In 2022, Orthodox Rabbi Tuly Weisz, president and founder of Israel365, came to the National Religious Broadcasters convention and noticed the number of many influential Christians who love Israel and the Jewish people. What he also noticed was that there weren’t very many Jewish people—particularly rabbis—at the convention!
This year, Rabbi Weisz sought to change that by bringing a delegation of twenty rabbis and staff from Israel365 to NRB with the goal of making it the place for Jews and Christians to form authentic relationships. The group had a large presence at NRB and hosted a “Night to Honor Israel” that included speakers such as well-known author and podcaster Eric Mataxes, Salem Radio host Dennis Prager, and many others.
In 2012 Rabbi Weisz founded Israel365, which connects Christians to the Holy Land through its website, emails, educational materials, daily newsletters, and more. He is also the author of The Israel Bible, which provides the original Hebrew alongside a modern English translation with commentary.
“It’s important for Israel to be involved in Christian media—to be changing the narrative about Israel,” Rabbi Weisz told podcast host Bishop Paul Lanier, Board Chairman for the International Fellowship of Christians and Jews. “All we do is complain about how the media is so unfair to Israel. Here [at NRB] we have the largest gathering of Christian communicators. Of course we need to be here.”
Growing up in Columbus, Ohio, before he made aliyah (immigrated to Israel), Rabbi Weisz didn’t know many Christians. It was only as a rabbi, taking over at his grandfather’s synagogue, that he recognized how many Christians actually support Israel. He also realized that other than Fellowship Founder Rabbi Eckstein, not many rabbis were doing this kind of outreach to Christians.

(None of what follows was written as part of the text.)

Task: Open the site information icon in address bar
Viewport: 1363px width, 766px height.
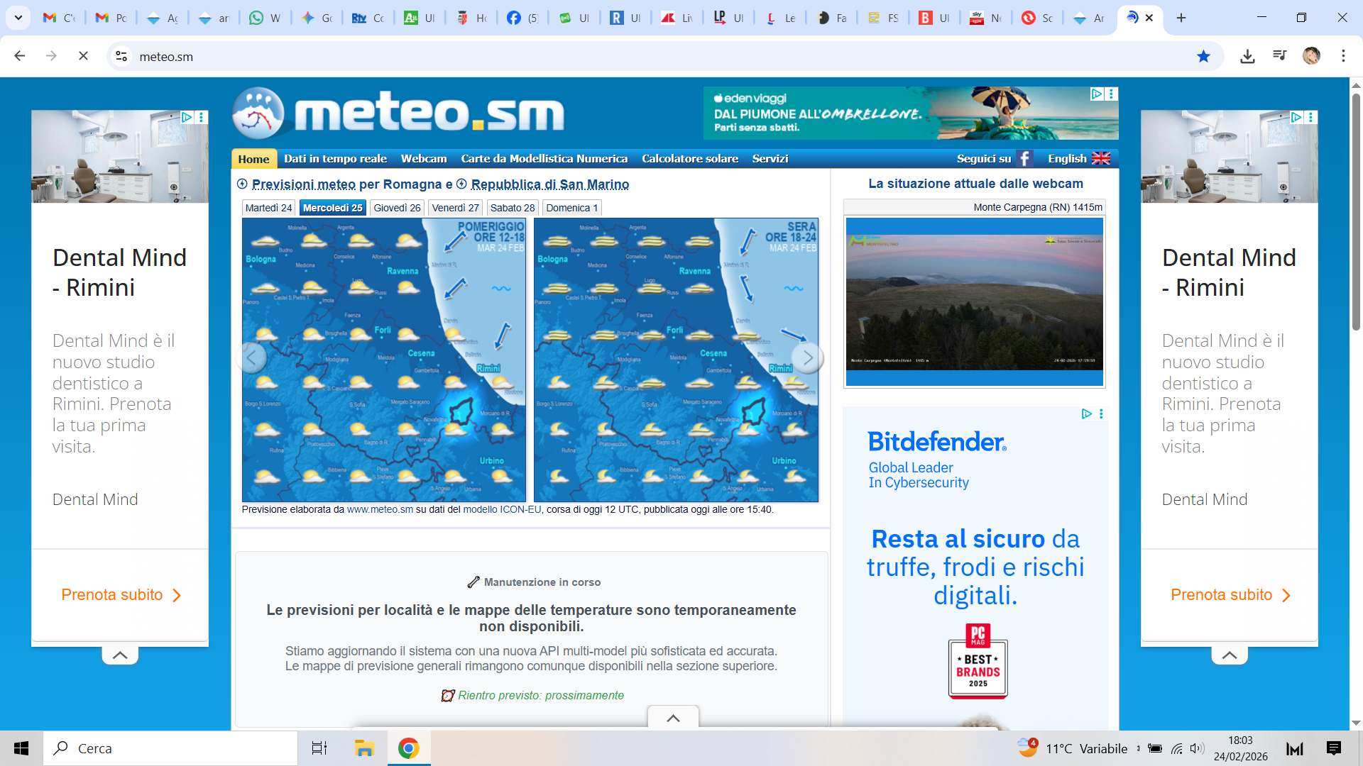Action: tap(121, 57)
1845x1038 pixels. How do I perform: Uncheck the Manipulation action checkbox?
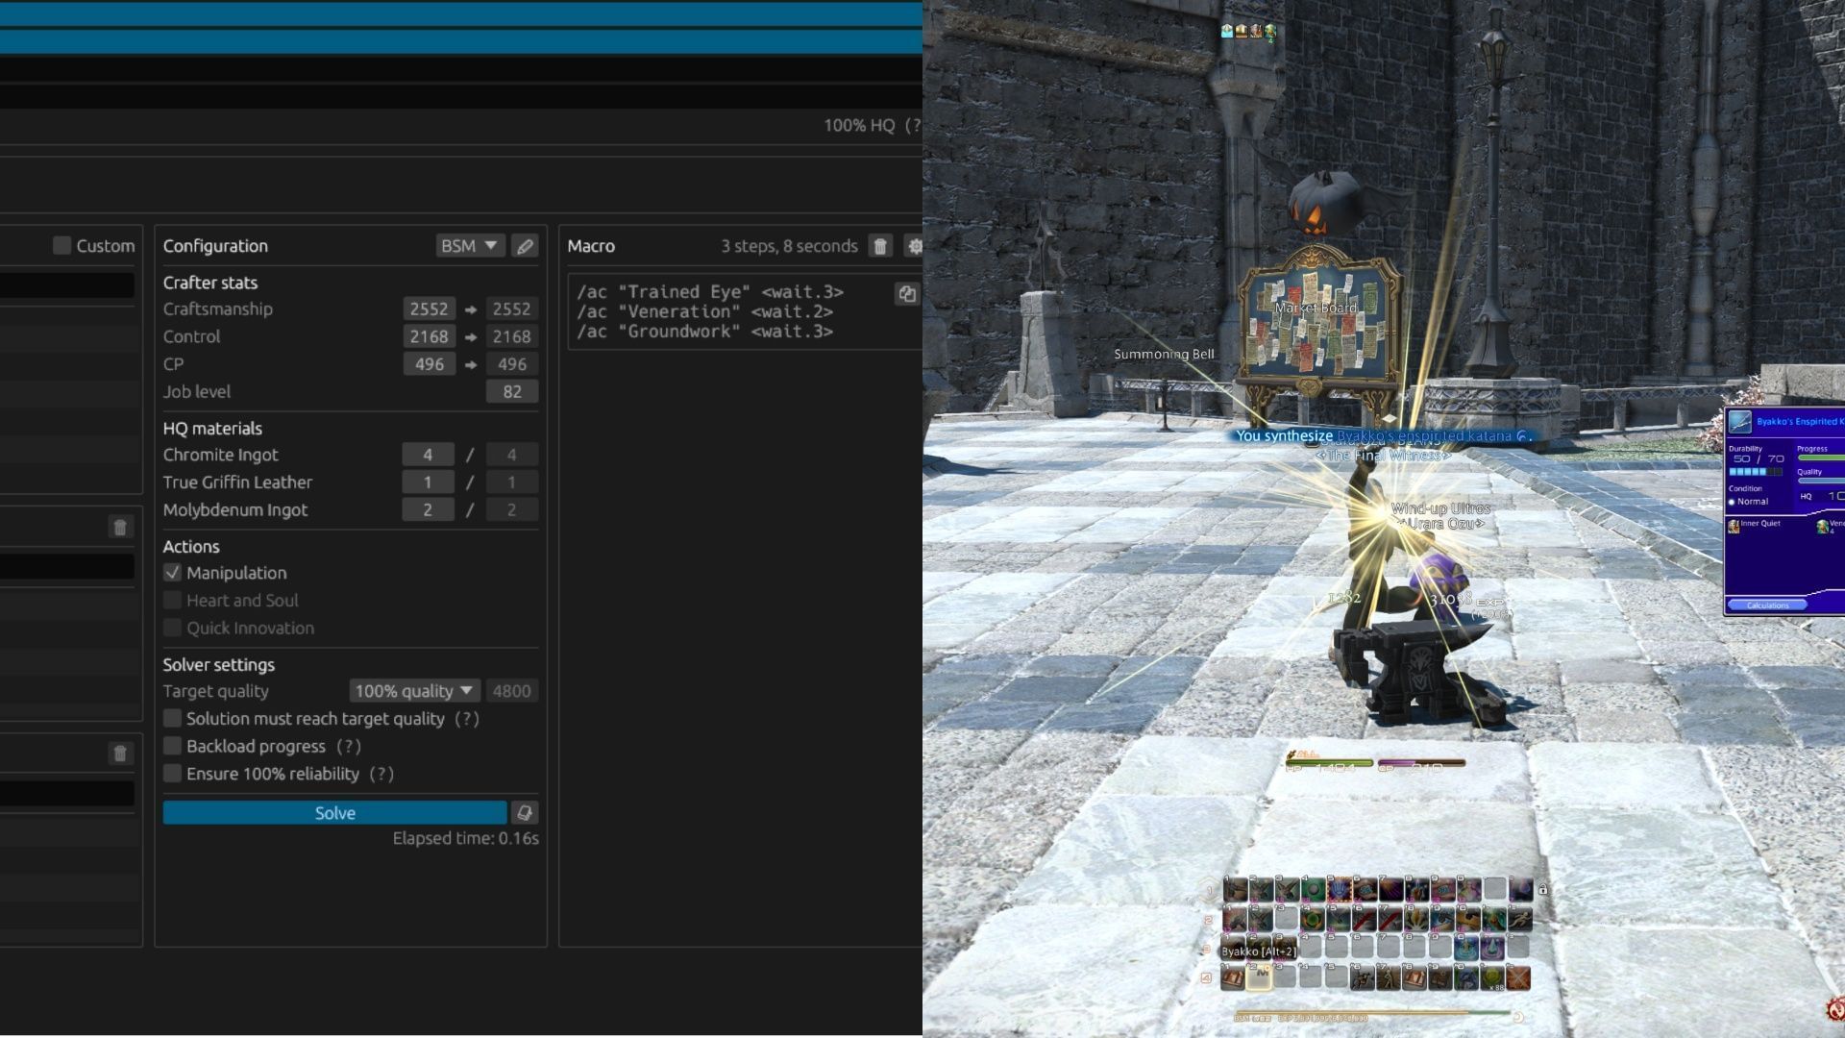coord(172,573)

“I realized that this was very important work, so I reached out to Rabbi Eckstein, of blessed memory, and he was so encouraging to me. He was my professional role model and inspiration,” Rabbi Weisz said. “I wouldn’t be doing the work that I’m doing now without Rabbi Eckstein.”
While more Christians today are visiting the Holy Land to see the holy sites, Rabbi Weisz encourages them to also seek out and get to know the Jewish people. “I think we need to share each other’s hearts. We need to be in relationship with each other more,” Rabbi Weisz told Bishop Lanier. “I think more Jews need to invited Christians over to Shabbat dinner. And more Christians need to be seeking those relationships and invitations.”